> _Work order 1_
Return the text of the career profile between "Following study at" and "before joining AstraZeneca.", inclusive.
> _Work order 2_
According to the career profile, what was the name of the biology teacher at school?

> _Selected extract_
********************

It will represent another significant moment in a stellar career.
Following study at Imperial College, London, and a PhD at neuropharmacology from University College London, he completed post-doctoral training at Mount Sinai Medical Center in New York, and has held positions at Bristol-Myers Squibb, Janssen Pharmaceutica, SmithKline Beecham and GlaxoSmithKline in Harlow. From 2003-8, he oversaw the translation of 20 novel drug candidates into clinical development at US-based Wyeth. He then spent two years as a senior vice-president at Pfizer before joining AstraZeneca.
“I’ve had a wonderful career so far, and I’ve worked with some exceptional people. I’ve had the support of my wife and children. My wife, Kelly, had to give up her career as a neuroscientist because I kept on moving us from pillar to post and it became difficult. I wouldn’t have done any of this without her support, so this is as much for her as it is for me,” he says.
Born in Ealing, London, to a family of Greek diaspora, there were few clues to his future career from his family background.
“My dad was a captain. My mother was a stay-at-home wife. There are no scientists in the family. I would have been a marine engineer if I’d followed the family traditions,” he says.
“Both were hugely supportive and drove me… probably a bit too much! My mum would have loved me to have become a medical doctor.
“But I’ve always been interested in science. I had a really good biology teacher at school - Mr Papman. He just really galvanised me in terms of finding biology interesting.
“I wasn’t particularly good at school I have to say. I flourished more at university because I preferred working more independently than having to learn everything by rote, as they used to teach us at school. I was always interested in the workings of the brain, which is why I ended up as a neuroscientist.

********************

> _Provided data_

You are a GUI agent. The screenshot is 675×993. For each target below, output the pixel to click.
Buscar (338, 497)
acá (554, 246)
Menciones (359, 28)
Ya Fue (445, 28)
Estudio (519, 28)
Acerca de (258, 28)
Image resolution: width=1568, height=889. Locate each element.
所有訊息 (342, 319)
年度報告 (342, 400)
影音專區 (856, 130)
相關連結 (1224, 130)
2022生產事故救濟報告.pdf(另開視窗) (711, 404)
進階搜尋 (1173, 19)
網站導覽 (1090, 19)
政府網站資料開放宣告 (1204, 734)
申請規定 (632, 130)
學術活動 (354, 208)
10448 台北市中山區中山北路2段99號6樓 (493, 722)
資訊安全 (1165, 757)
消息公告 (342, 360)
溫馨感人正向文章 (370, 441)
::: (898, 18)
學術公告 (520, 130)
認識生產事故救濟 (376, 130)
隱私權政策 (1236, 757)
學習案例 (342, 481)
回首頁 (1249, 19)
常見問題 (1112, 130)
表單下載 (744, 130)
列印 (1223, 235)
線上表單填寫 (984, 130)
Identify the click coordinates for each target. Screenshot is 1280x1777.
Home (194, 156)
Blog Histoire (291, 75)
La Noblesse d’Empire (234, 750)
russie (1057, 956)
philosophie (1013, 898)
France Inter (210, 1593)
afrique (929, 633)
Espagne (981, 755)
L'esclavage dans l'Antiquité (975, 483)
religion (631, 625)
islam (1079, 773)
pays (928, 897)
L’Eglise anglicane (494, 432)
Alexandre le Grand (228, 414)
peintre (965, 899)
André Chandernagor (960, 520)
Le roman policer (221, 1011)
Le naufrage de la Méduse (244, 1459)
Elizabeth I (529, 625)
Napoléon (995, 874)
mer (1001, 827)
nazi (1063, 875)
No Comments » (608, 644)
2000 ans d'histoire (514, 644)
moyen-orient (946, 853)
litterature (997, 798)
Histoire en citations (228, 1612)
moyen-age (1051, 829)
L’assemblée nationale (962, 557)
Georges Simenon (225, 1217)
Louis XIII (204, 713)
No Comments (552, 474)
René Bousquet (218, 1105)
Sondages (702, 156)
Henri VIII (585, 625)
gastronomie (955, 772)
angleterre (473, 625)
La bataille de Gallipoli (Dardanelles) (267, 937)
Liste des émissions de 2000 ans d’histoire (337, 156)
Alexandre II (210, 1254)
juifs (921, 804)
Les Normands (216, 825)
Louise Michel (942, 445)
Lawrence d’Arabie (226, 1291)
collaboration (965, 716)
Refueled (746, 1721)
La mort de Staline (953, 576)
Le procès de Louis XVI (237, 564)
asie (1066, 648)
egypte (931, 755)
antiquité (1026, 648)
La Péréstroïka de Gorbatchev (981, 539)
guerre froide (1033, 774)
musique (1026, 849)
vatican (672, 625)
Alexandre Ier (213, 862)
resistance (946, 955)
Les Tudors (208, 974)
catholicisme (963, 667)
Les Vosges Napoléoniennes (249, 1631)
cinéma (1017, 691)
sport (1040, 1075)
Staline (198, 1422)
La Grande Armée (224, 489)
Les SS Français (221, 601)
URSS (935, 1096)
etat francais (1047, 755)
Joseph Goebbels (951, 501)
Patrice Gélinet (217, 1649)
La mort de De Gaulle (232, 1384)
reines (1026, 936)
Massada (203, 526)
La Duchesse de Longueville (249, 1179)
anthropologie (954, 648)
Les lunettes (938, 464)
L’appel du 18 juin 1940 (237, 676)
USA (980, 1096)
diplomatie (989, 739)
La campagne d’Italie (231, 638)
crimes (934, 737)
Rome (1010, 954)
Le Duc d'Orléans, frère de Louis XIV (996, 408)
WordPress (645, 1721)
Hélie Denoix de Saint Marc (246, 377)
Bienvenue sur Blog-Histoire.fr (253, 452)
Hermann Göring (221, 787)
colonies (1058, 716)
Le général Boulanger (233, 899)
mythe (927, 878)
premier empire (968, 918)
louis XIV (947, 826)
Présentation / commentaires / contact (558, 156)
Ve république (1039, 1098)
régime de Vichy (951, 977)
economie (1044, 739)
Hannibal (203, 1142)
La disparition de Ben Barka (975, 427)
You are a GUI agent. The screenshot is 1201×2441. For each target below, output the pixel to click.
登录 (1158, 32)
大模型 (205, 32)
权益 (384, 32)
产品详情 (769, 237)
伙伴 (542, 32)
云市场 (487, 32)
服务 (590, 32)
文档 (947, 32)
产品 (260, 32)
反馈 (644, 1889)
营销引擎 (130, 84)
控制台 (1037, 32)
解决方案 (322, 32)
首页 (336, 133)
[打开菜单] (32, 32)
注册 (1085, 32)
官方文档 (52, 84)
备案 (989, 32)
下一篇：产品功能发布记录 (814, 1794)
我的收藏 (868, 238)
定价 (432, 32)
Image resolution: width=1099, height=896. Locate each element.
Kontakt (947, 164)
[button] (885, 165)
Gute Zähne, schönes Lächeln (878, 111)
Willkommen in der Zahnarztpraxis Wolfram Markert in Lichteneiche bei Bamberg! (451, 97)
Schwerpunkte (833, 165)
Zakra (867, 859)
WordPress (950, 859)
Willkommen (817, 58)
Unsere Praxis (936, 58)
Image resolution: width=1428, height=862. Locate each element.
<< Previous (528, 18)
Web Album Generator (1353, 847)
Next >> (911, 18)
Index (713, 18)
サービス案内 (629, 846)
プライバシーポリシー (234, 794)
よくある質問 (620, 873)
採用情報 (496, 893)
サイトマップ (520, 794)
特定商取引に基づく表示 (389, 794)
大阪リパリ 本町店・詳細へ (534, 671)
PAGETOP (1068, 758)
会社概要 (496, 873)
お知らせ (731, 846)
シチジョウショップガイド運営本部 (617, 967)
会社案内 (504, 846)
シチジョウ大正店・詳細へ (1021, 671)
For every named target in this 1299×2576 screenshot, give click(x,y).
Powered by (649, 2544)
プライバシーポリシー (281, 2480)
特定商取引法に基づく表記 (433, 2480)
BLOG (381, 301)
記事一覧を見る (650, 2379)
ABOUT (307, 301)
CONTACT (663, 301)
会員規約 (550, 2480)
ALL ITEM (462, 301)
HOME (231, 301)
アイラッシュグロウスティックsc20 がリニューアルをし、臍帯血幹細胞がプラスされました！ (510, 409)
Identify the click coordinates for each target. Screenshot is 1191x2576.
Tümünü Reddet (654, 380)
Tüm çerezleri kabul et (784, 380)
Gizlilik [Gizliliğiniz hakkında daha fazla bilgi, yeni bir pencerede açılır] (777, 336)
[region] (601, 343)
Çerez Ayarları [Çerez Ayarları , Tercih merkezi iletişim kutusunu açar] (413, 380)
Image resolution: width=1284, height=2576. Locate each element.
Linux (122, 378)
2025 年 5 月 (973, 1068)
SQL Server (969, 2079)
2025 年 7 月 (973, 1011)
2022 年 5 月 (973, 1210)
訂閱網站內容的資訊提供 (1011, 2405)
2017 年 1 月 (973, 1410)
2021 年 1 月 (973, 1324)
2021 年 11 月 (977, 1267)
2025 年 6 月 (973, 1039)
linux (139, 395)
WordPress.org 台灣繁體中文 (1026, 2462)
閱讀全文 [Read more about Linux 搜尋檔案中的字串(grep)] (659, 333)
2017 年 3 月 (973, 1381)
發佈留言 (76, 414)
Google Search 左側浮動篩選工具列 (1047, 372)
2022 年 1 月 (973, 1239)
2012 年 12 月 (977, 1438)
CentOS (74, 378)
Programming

********************

> _Solution 1_
Following study at Imperial College, London, and a PhD at neuropharmacology from University College London, he completed post-doctoral training at Mount Sinai Medical Center in New York, and has held positions at Bristol-Myers Squibb, Janssen Pharmaceutica, SmithKline Beecham and GlaxoSmithKline in Harlow. From 2003-8, he oversaw the translation of 20 novel drug candidates into clinical development at US-based Wyeth. He then spent two years as a senior vice-president at Pfizer before joining AstraZeneca.

> _Solution 2_
Mr Papman